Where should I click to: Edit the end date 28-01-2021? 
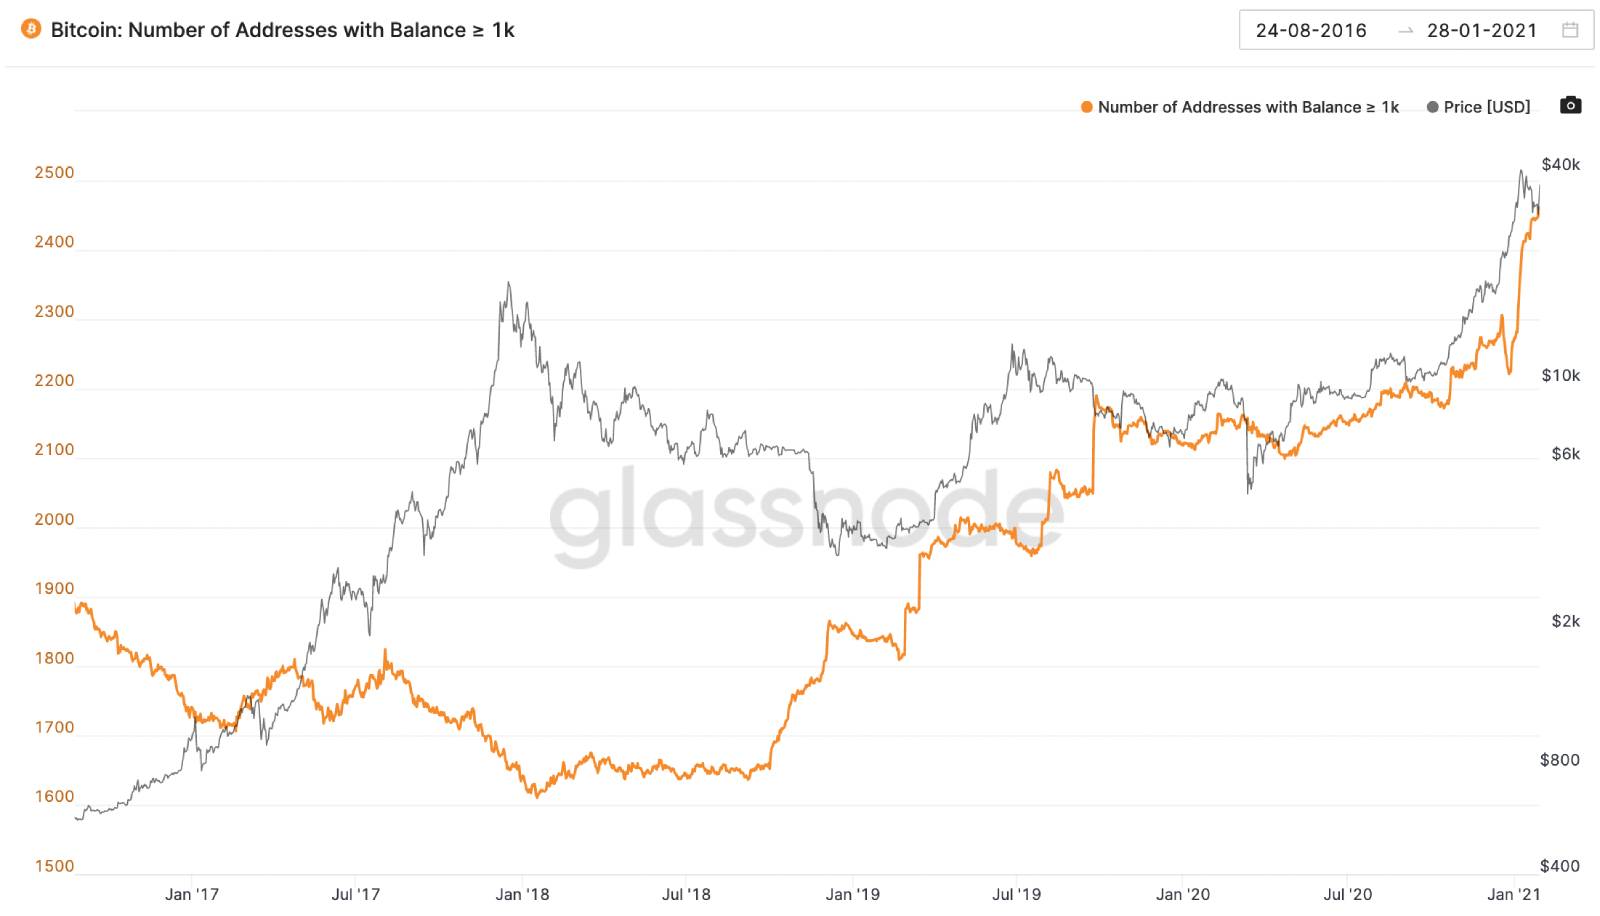[1482, 30]
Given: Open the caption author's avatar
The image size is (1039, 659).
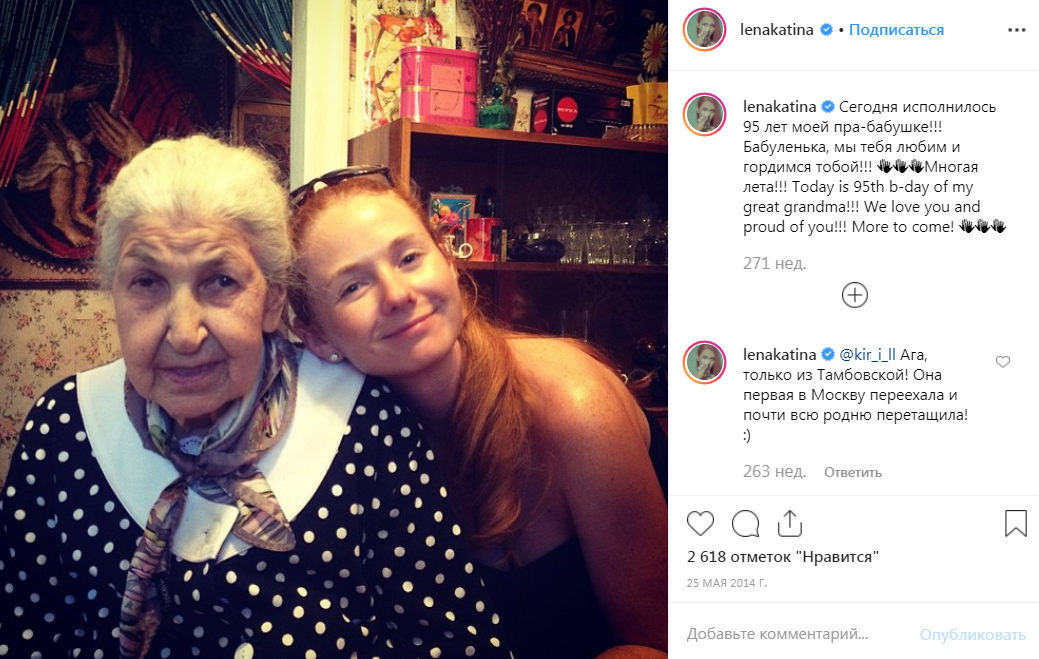Looking at the screenshot, I should point(705,115).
* * * *
(TASK OBJECTIVE): The records above are to be restated exactly, without their pictures.

(REPLY):
Where should I click to: Edit the end date 28-01-2021? 
[1482, 30]
Given: Open the caption author's avatar
The image size is (1039, 659).
Looking at the screenshot, I should point(705,115).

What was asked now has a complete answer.